Le Préfet Placide Azandé reçoit les différentes déclarations et appelle à la sérénité
 
  Les différentes déclarations et motions lues ont été remises au Préfet des Départements de l’Atlantique et du Littoral. Placide Azandé a félicité les manifestants pour l’ordre et la discipline qui ont caractérisé leur manifestation. L’autorité préfectorale a promis rendre compte fidèlement à qui de droit et a invité l’ensemble des populations de ses deux départements au calme et à la retenue. «Paix, cohésion et unité nationale. Le Chef de l’Etat, depuis 2006, travaille pour renforcer la démocratie et l’Etat de droit. La paix, la sécurité et la stabilité du pays le préoccupent. J’invite donc les uns et les autres à savoir raison garder et à mettre devant les intérêts supérieurs de la Nation.
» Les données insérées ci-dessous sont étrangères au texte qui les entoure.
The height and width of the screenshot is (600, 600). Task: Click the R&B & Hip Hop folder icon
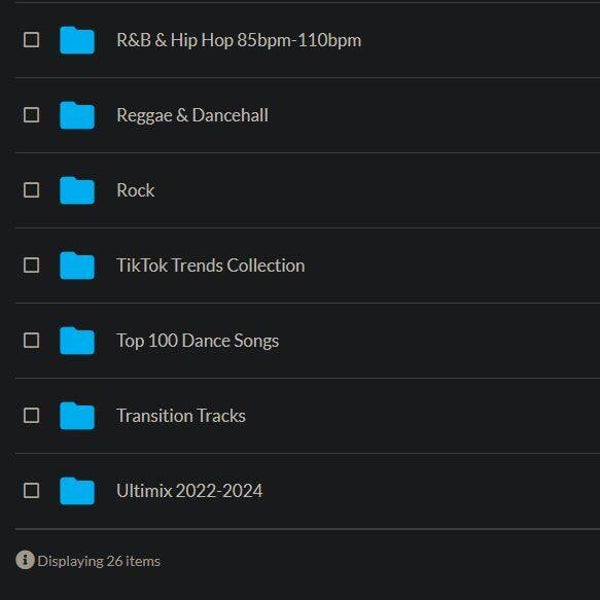click(x=77, y=40)
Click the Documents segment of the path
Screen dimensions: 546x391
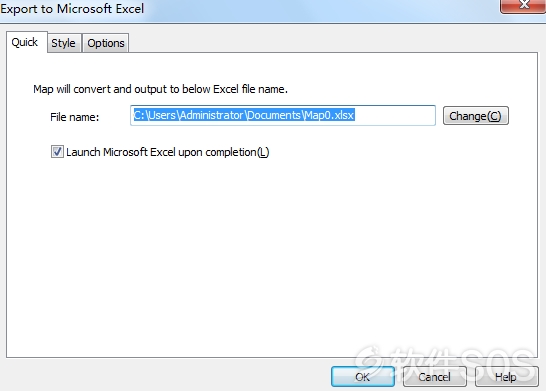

Notre pays est un et indivisible. C’est dans l’amour, la tolérance et le respect des institutions de la République que nous allons le bâtir. Que Dieu bénisse notre pays et vous bénisse également», a déclaré Placide Azandé.
La marche a pris fin dans une ambiance bon enfant. Les uns et les autres ont regagné paisiblement leurs domiciles. D’autres manifestations sont en vue.